By Jim Geraghty
Wednesday, September 24, 2025
When news broke of the shooting at the Dallas ICE
facility Wednesday morning, the shooter’s motive was not initially clear. The
shooter killed two detainees and critically injured a third, according to
officials, while no law enforcement agents were injured. It was conceivable
that the perpetrator was some nut who hated illegal immigrants and wanted to
harm them, although one could reasonably ask why somebody who hated illegal
immigrants would shoot people who were in the process of being removed from the
country.
But the authorities declared late this morning that rounds found
near the body of the suspected shooter in the attack on a Dallas ICE facility
Wednesday morning “carried anti-ICE messages.” Considering how quickly a false
narrative that a right-wing lunatic had killed Charlie Kirk spread, I wonder if
authorities were eager to fill the vacuum with clear facts about the crime and
likely motive.
And while everyone has the right to criticize our
immigration polices and ICE is not above criticism, you start to wonder whether
months and months of calling ICE agents “fascists”

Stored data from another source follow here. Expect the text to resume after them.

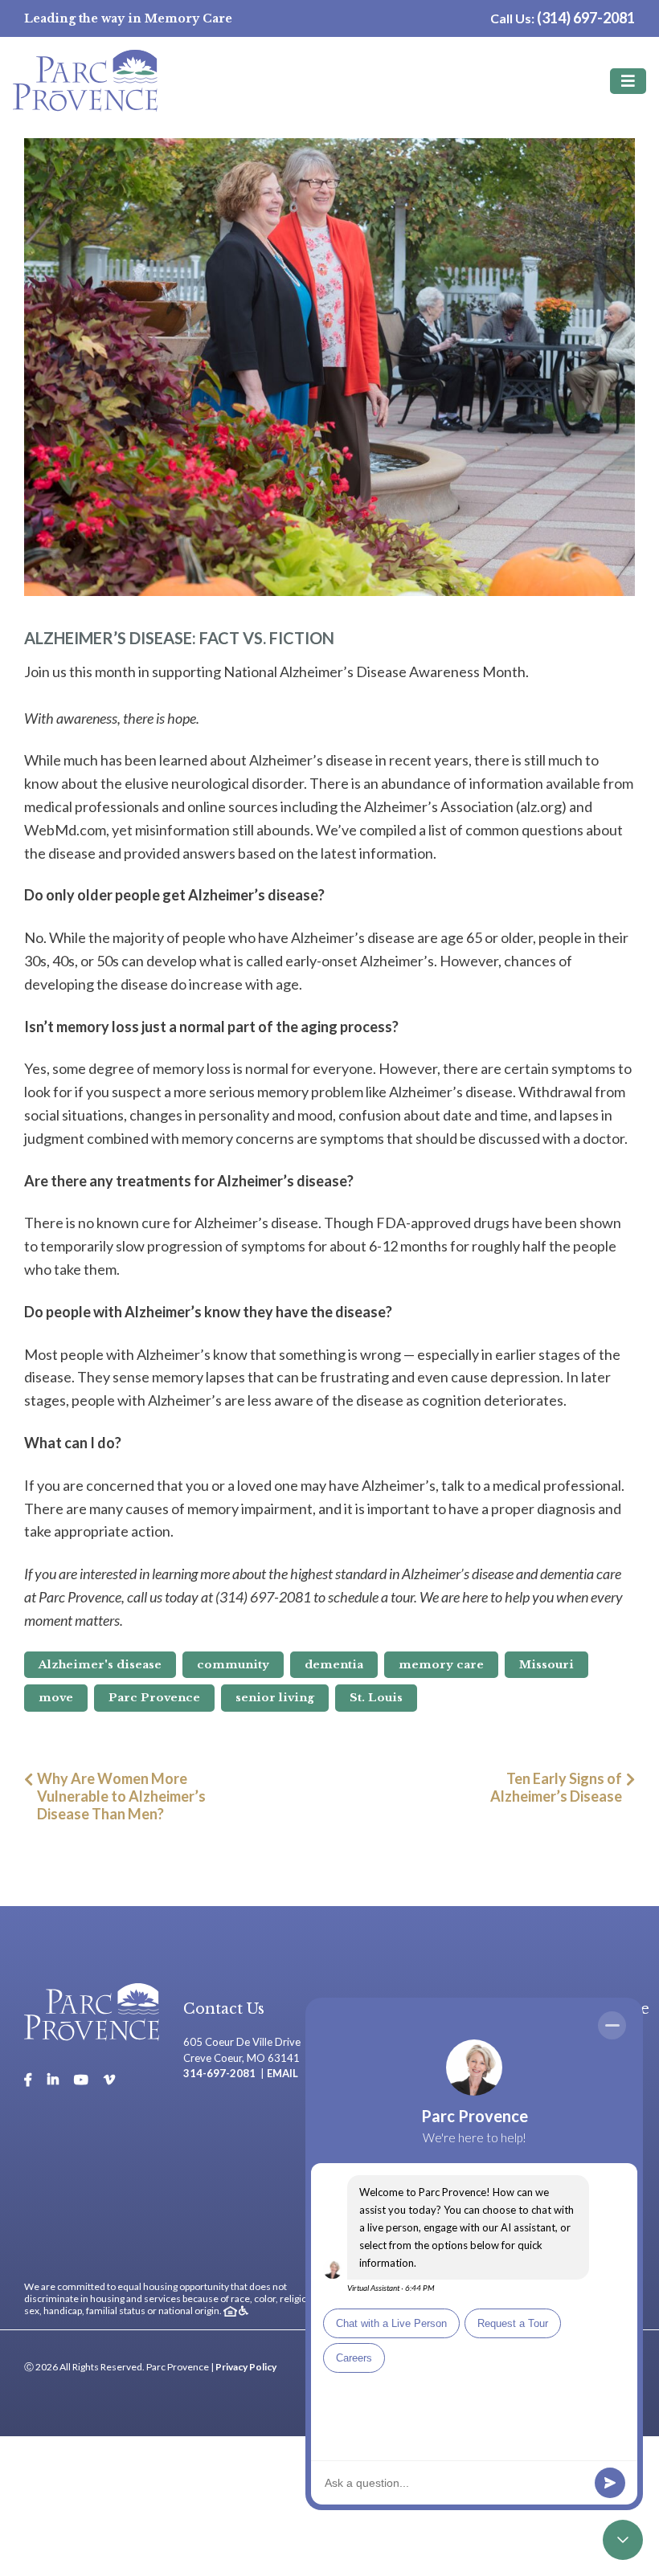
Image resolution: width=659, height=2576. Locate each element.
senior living (274, 1697)
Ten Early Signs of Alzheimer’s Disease (556, 1787)
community (233, 1665)
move (56, 1697)
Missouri (546, 1665)
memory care (441, 1665)
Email (282, 2073)
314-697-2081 (219, 2073)
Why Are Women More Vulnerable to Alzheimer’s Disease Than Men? (121, 1796)
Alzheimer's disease (100, 1665)
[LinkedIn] (53, 2079)
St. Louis (376, 1697)
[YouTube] (81, 2079)
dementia (334, 1665)
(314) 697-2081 (586, 18)
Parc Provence (154, 1697)
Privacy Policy (245, 2367)
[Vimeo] (109, 2079)
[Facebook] (28, 2079)
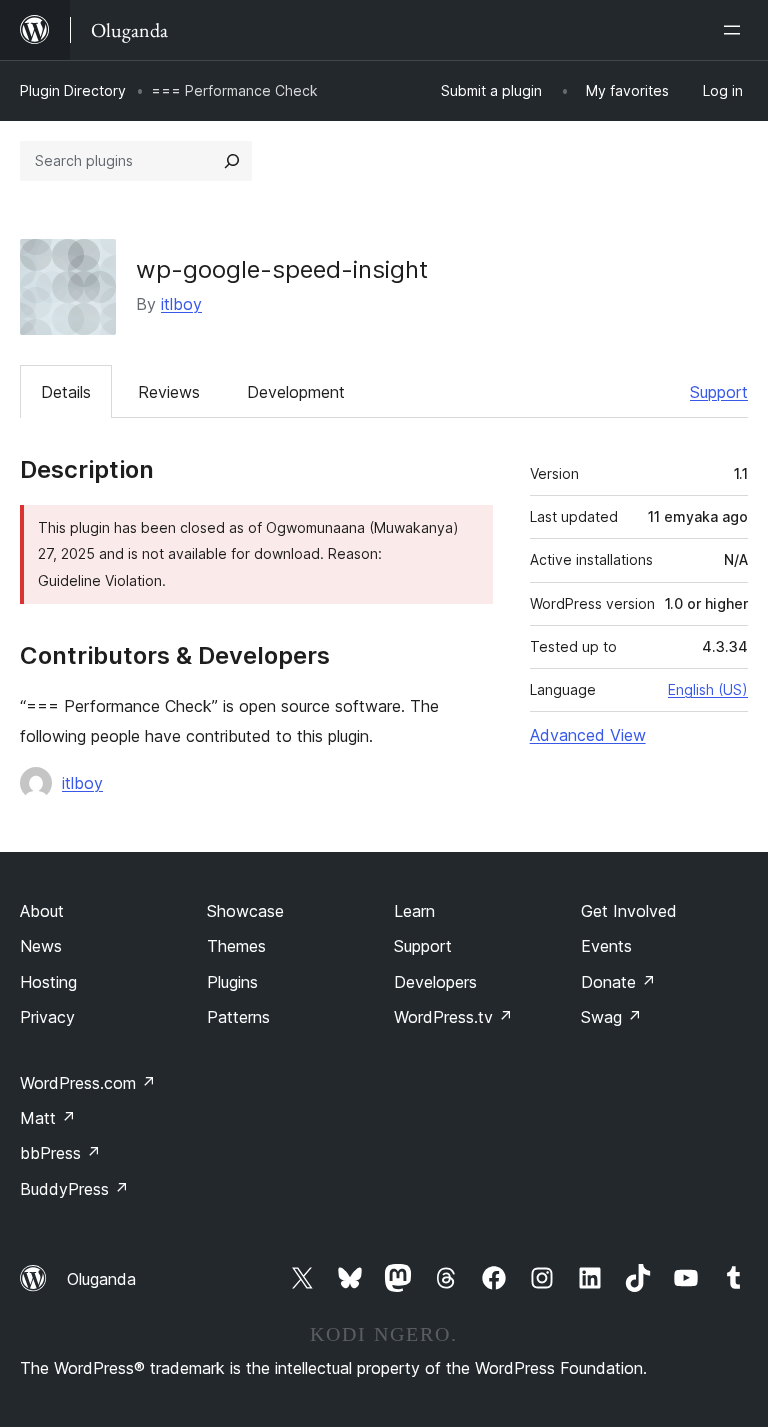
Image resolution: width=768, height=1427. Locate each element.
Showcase (245, 911)
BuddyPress (74, 1189)
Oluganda (101, 1279)
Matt (48, 1118)
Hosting (48, 982)
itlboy (181, 304)
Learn (414, 911)
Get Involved (629, 911)
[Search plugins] (232, 161)
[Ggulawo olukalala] (736, 30)
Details (66, 392)
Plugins (232, 982)
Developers (435, 982)
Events (606, 946)
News (41, 946)
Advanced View (588, 735)
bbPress (60, 1153)
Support (719, 392)
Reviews (169, 392)
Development (296, 392)
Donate (618, 982)
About (42, 911)
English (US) (708, 689)
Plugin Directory (73, 90)
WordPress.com (88, 1083)
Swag (611, 1017)
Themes (236, 946)
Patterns (238, 1017)
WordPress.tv (453, 1017)
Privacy (47, 1017)
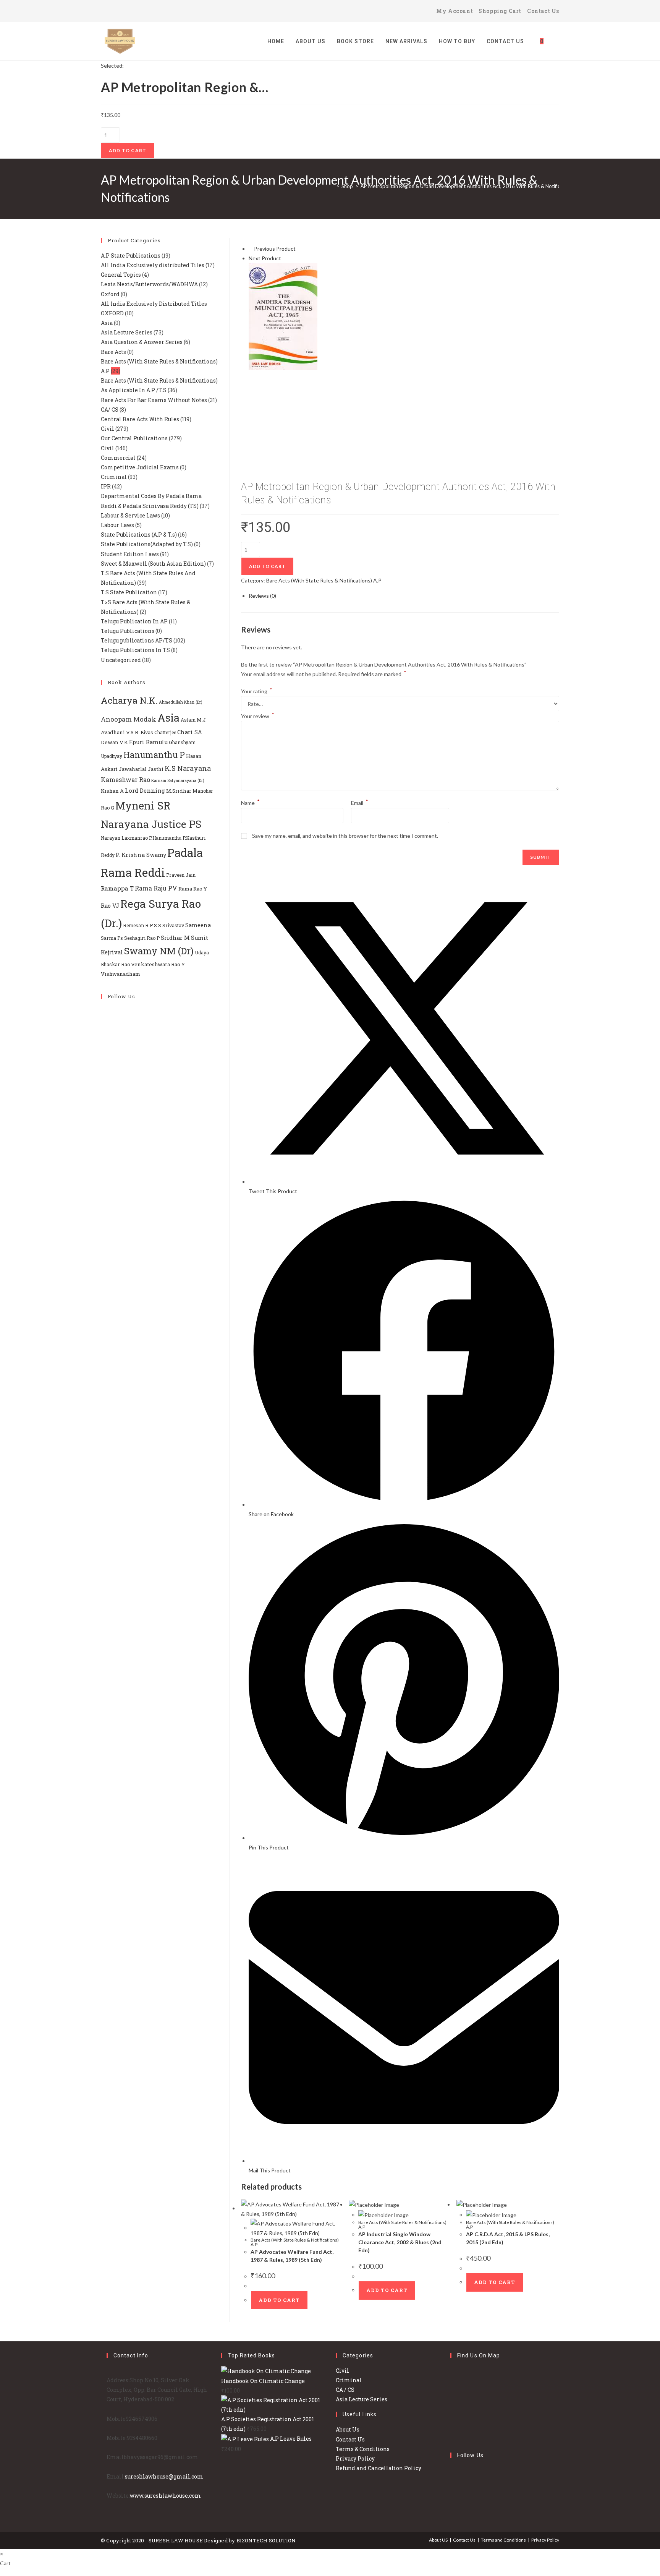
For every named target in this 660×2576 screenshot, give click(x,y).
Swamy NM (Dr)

and “jackbooted thugs” are convincing left-wing nutjobs that
this really is the time for violent resistance to the U.S. government. It’s not
hard to find figures on the left arguing that “ICE agents deserve no privacy.” I’m not a particularly big
fan of federal agents wearing masks as they perform their duties, but it’s
undeniable that there are people out there who would like to harm ICE agents,
who thus have a reasonable concern that exposure of their faces might make them
easier targets.
A rare kudos to The Atlantic for running an article and a headline that left-of-center
readers would prefer not to encounter: “Left-Wing Terrorism Is on the Rise: For
the first time in more than 30 years, attacks by the far left outnumber those
by the far right.”
And I think many conservatives will dispute Daniel Byman
and Riley McCabe’s characterization of the right-wing violence that occurred
this year:
This year, however, violence on the
right has plummeted. Only one right-wing-terrorist incident occurred in the
first six months of 2025: the June assassination of the Minnesota state
legislator Melissa Hortman and her husband. This extraordinary drop-off is too
recent to allow for any definitive explanations—and the number of terror
incidents often fluctuates over short periods—but Trump’s reelection could be a
key factor. His victory deflated election conspiracies that had once motivated
many extremists.
Okay, except the perpetrator of the Hortman
assassinations is more accurately characterized as a delusional maniac, not
as someone driven by a right-wing political agenda:
In the letter, Boelter allegedly
wrote that he had been secretly trained by the U.S. military and had
participated in secret overseas missions “all in the line of what I thought was
doing right and was in the best interest of the United States.” The letter
claimed he had been “approached” by Gov. Tim Walz (D) and ordered to kill the
state’s two U.S. senators, Amy Klobuchar and Tina Smith, because “Tim wants to
be senator.”
Considering how many progressives chose the more pleasant
alternative realities where Kirk was killed by an “ultra-MAGA” or a “White Supremacist Gang Hit,” I think we’ll see a lot of
denial that this perpetrator was doing so in the name of the left as well.